- Objective:
Give the lines from the one containing "How do I perform: Open" through the last line as a JSON list of strings, with one string per line and blank lines omitted. Leave the pictures out.

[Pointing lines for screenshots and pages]
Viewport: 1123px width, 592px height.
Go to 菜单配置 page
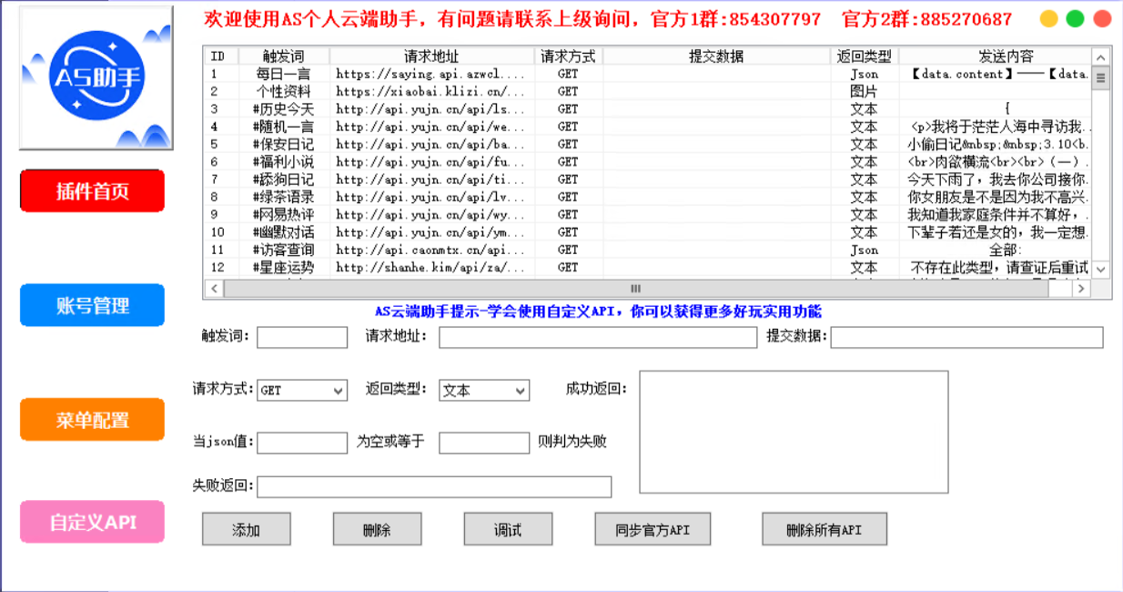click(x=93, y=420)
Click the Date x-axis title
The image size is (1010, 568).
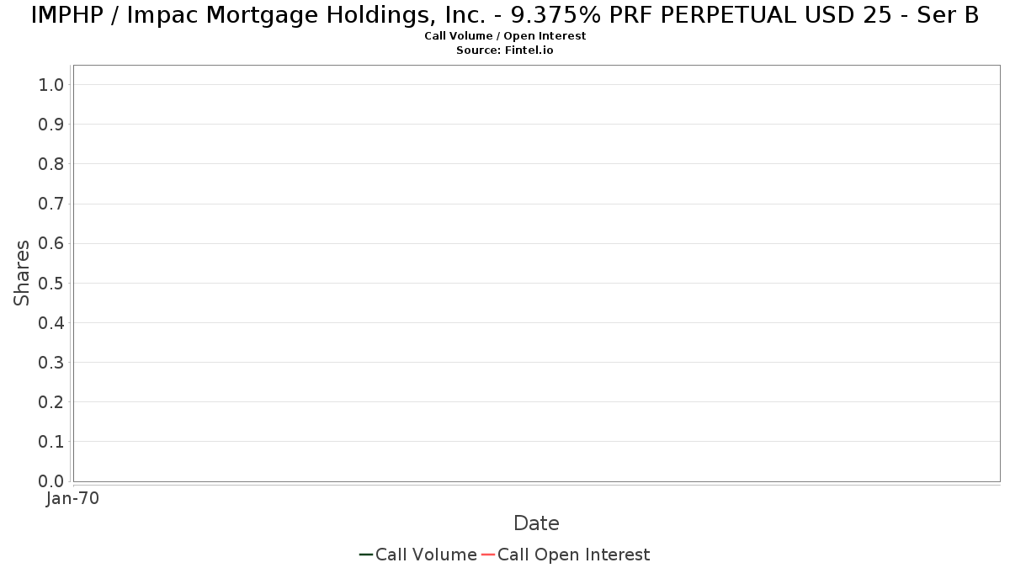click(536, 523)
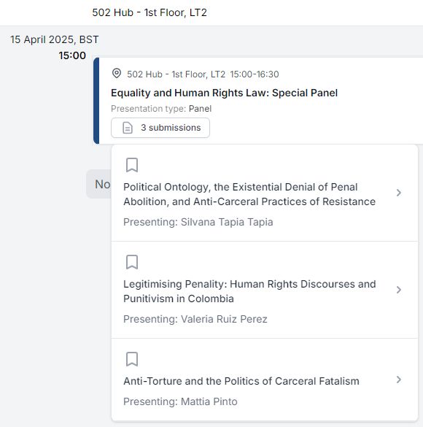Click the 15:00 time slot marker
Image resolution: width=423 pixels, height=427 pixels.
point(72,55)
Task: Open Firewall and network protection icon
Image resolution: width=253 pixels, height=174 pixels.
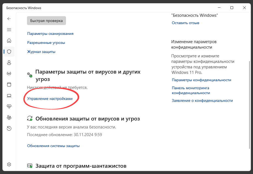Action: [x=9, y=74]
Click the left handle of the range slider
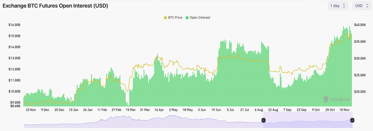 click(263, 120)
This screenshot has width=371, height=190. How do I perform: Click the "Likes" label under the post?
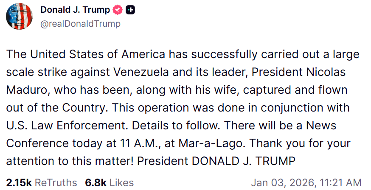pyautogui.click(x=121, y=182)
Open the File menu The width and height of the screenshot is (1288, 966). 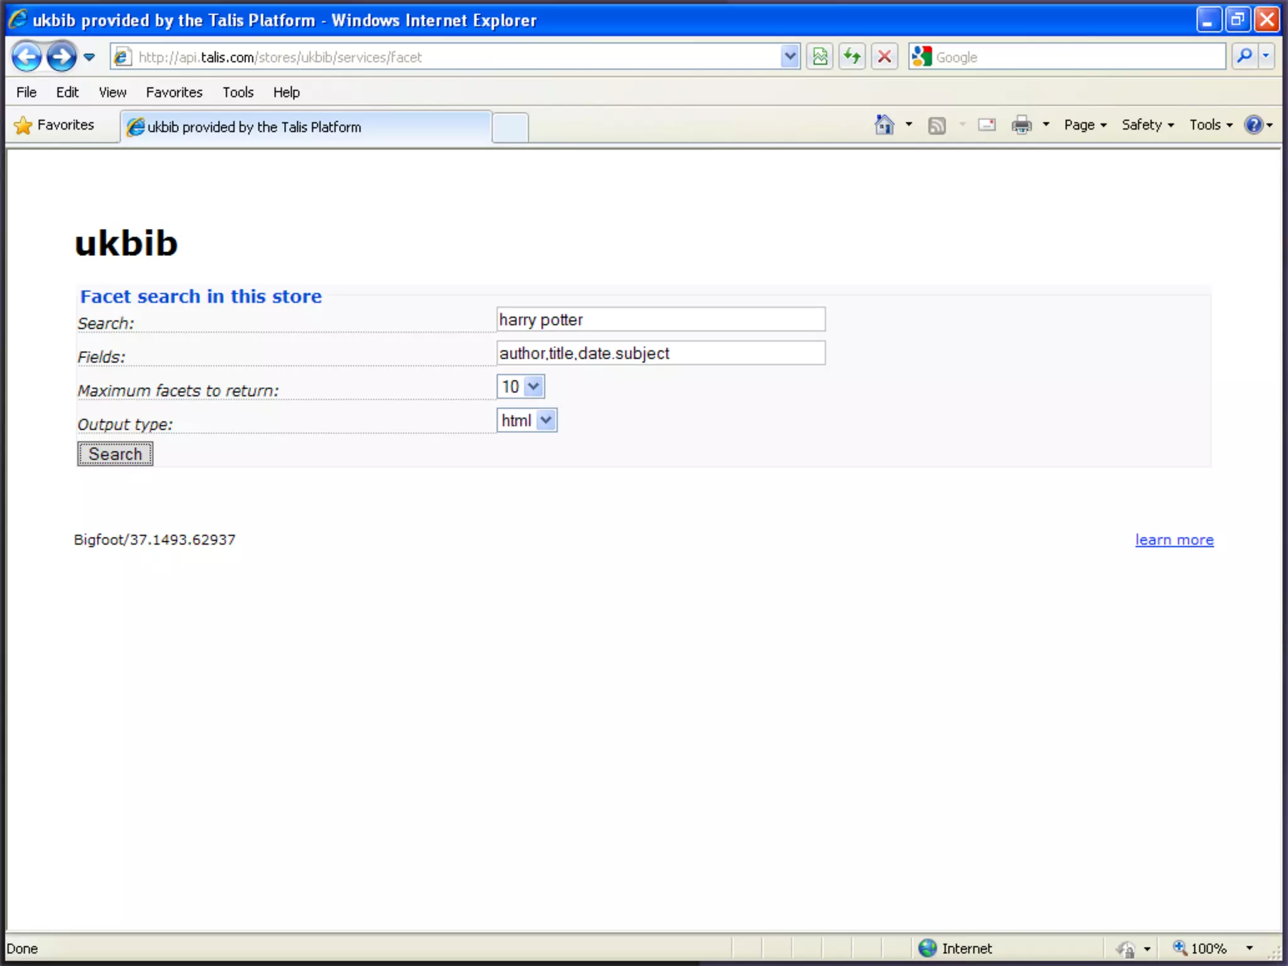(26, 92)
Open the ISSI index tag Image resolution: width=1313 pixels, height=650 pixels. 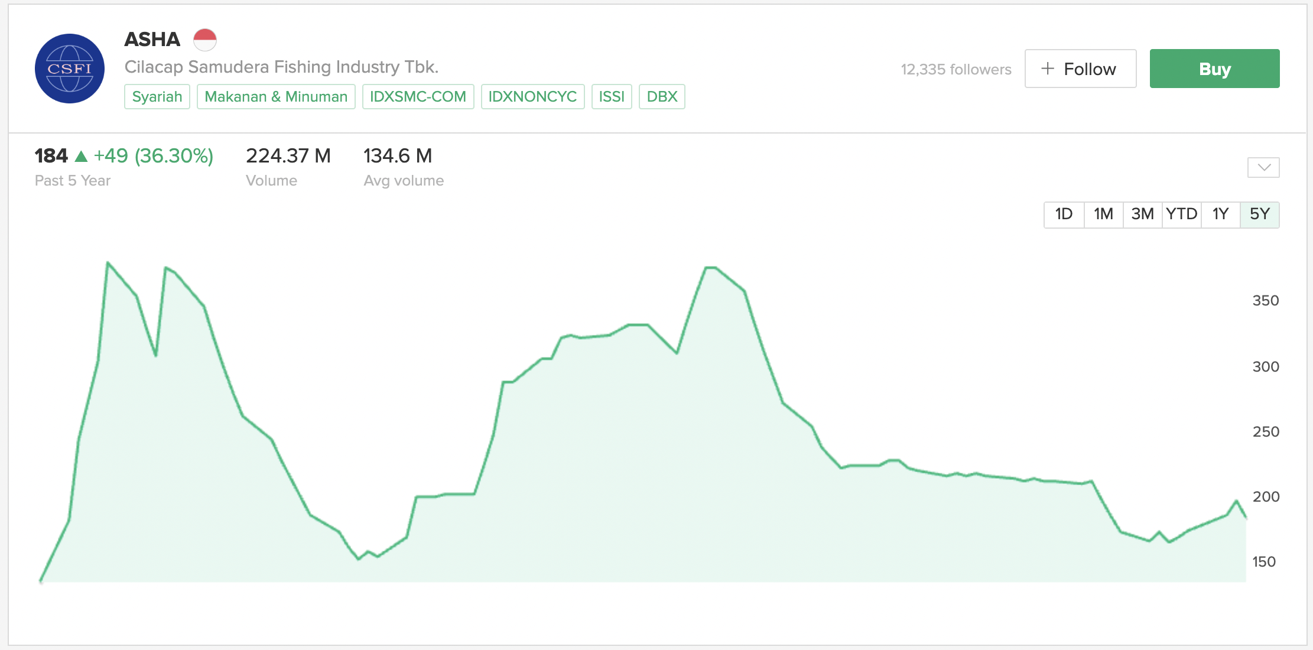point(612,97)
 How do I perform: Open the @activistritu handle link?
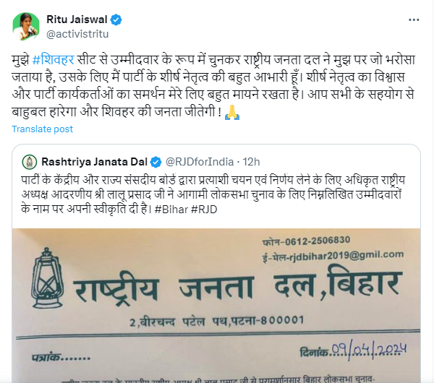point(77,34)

- Complete response:
[
  " How do I perform: Open the @activistritu handle link?",
  "point(77,34)"
]